Page:

▼

How do I solve $2\left(5^x\right)+5^{-x}=3$ for $x$?

Question

I understand logs and can solve simpler equations like

$$ 7^x=3 \\ \log7^x=\log3\\ x = \frac{\log3}{\log7} $$

But the addition in this particular expression really throws me off and I have no idea how to even approach it:

$$ 2\left(5^x\right)+5^{-x}=3 $$

If it was a multiplication, no problem, but I have never seen problems with addition like this before.

I have tried rearranging and factorising, e.g. $5^{-x}\left(2\left(5^{2x}\right)+1\right)=3$, but can someone show me what I need to do to solve problems of this form?

Answer 1

Hint.

You can use the substitution $y=5^x$.

Then your equation becomes

$$2y+\frac 1y=3$$

which is a simple quadratic equation.

Answer 2

I remember the first time I saw a problem like this. Totally stumped me. You need a new sort of "idea" to solve something like this which your teacher probably hasn't taught you.

There really isn't an easy way to solve this equation as is, so we'd like to simplify it somehow to make it look like something we are more familiar with, so we use a technique called "substitution".

▲

Short problem: Continue the thread on solving the exponential equation, picking up after the last sentence of the second answer.

Data excerpts:
▼

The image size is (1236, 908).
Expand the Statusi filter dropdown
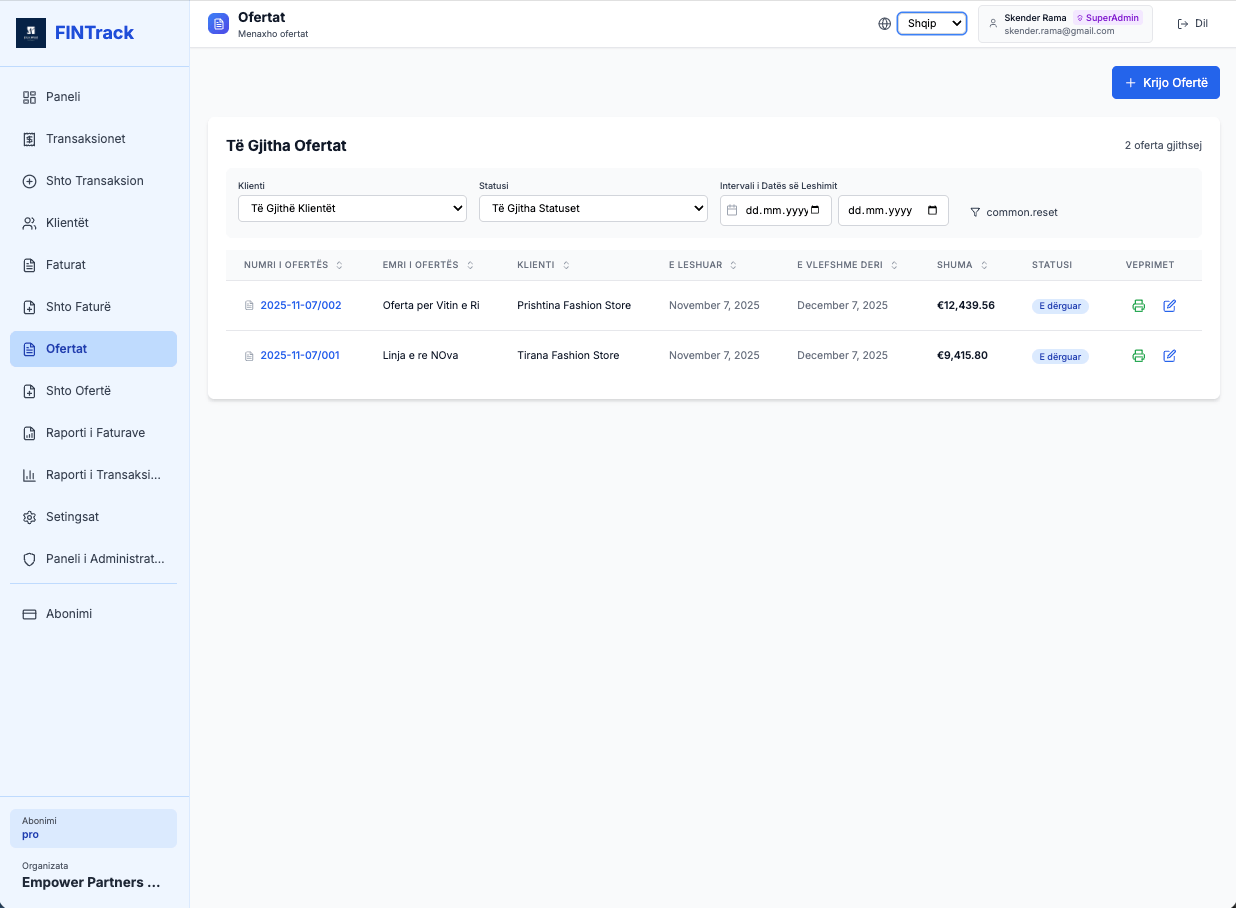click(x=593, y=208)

▲
▼

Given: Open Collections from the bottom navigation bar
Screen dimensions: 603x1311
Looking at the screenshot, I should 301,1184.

▲

The result:
You let some term in this equation be equal to some new variable so that the equation will look more like something we are familiar with.

What might that be in this case? Try letting $y=5^x$. Do you see how this simplifies your equation? Can you solve for y from there?

Don't forget to solve for x (your final answer) once you solve for y though!

The idea of substitution is an important one that if you go on in mathematics towards calculus 2 you will be seeing a lot!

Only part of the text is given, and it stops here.